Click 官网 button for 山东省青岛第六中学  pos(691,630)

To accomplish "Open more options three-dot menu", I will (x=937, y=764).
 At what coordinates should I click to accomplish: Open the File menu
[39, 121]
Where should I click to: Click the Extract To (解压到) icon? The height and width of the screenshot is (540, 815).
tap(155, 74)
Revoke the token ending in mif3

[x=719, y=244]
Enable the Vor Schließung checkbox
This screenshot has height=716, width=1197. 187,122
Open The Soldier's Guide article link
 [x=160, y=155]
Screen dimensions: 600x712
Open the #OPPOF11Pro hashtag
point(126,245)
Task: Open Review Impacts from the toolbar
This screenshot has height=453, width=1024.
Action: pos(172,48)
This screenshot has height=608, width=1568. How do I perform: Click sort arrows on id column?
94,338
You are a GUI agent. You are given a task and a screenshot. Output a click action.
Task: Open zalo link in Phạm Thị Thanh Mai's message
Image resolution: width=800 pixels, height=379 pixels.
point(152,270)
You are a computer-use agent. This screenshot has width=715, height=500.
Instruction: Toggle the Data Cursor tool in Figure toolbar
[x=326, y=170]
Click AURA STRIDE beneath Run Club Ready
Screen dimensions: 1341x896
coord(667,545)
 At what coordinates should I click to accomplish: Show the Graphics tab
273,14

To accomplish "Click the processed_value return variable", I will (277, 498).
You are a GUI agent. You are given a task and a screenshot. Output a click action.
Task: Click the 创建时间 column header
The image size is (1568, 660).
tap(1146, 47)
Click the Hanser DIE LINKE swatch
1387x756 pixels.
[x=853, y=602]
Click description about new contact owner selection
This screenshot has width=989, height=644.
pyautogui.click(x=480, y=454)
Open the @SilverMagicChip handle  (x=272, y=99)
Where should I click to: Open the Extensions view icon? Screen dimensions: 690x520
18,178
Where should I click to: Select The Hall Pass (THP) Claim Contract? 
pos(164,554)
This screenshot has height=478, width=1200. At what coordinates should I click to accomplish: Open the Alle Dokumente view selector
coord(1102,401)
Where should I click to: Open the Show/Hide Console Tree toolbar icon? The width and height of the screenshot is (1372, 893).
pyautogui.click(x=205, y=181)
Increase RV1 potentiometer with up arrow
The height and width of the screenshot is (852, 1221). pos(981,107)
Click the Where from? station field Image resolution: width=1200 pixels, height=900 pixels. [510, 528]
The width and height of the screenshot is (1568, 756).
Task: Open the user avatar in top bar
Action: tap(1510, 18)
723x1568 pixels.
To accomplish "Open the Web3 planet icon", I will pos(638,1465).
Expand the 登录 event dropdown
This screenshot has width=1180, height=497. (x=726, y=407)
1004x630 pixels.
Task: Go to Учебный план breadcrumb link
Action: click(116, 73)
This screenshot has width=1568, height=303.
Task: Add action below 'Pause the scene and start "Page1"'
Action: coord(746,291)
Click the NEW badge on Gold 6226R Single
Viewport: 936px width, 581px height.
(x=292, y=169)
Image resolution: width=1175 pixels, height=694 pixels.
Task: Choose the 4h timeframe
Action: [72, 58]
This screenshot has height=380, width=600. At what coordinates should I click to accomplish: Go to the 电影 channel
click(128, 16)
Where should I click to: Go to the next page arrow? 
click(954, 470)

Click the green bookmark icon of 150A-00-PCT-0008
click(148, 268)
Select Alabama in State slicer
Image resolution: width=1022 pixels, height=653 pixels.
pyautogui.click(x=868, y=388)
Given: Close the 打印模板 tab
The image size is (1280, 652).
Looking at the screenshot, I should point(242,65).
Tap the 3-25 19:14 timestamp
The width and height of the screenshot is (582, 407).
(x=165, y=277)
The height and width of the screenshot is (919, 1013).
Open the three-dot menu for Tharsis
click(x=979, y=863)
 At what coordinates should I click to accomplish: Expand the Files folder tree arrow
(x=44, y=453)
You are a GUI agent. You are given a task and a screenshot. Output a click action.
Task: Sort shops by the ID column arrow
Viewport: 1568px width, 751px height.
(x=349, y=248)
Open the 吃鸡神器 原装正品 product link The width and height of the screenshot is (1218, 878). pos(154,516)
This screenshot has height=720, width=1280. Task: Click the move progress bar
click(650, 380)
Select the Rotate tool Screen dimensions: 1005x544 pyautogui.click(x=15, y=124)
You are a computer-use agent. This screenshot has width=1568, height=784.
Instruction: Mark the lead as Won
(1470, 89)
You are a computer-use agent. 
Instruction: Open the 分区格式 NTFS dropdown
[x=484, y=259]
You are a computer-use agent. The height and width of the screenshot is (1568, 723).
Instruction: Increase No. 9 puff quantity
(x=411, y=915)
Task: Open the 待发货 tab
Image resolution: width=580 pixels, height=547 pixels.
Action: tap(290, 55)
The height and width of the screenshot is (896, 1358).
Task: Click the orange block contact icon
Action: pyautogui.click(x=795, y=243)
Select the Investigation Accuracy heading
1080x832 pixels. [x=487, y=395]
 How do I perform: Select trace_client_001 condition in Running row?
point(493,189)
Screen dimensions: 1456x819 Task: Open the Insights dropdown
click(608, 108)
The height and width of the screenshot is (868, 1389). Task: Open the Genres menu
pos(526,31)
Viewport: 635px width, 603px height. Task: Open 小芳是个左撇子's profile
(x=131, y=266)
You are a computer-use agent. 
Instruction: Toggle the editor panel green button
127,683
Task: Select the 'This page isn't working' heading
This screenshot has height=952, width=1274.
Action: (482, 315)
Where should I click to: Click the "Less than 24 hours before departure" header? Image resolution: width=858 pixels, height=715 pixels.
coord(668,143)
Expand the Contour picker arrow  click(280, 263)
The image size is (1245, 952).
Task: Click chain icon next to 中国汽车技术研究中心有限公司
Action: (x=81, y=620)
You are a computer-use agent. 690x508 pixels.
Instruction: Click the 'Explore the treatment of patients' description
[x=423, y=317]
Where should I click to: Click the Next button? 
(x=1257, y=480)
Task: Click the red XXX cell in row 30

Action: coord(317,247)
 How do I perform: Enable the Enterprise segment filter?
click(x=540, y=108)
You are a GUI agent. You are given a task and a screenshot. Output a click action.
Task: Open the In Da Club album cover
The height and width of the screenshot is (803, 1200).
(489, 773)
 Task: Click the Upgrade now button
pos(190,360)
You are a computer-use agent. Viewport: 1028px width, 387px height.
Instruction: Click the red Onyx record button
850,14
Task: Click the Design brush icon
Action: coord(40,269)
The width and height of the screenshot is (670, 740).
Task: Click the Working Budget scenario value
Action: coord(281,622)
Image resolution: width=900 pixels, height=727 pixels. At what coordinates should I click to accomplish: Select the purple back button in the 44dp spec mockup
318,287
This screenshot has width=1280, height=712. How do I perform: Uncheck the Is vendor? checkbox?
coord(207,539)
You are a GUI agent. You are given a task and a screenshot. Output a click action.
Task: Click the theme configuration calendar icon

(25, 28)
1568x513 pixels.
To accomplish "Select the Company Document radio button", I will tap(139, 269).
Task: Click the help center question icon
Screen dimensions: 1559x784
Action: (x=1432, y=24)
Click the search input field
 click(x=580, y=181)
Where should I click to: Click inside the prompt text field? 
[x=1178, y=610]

========================

**Task requirements**. State only the number of lines above that contain the word "Club".

**Written response**. 2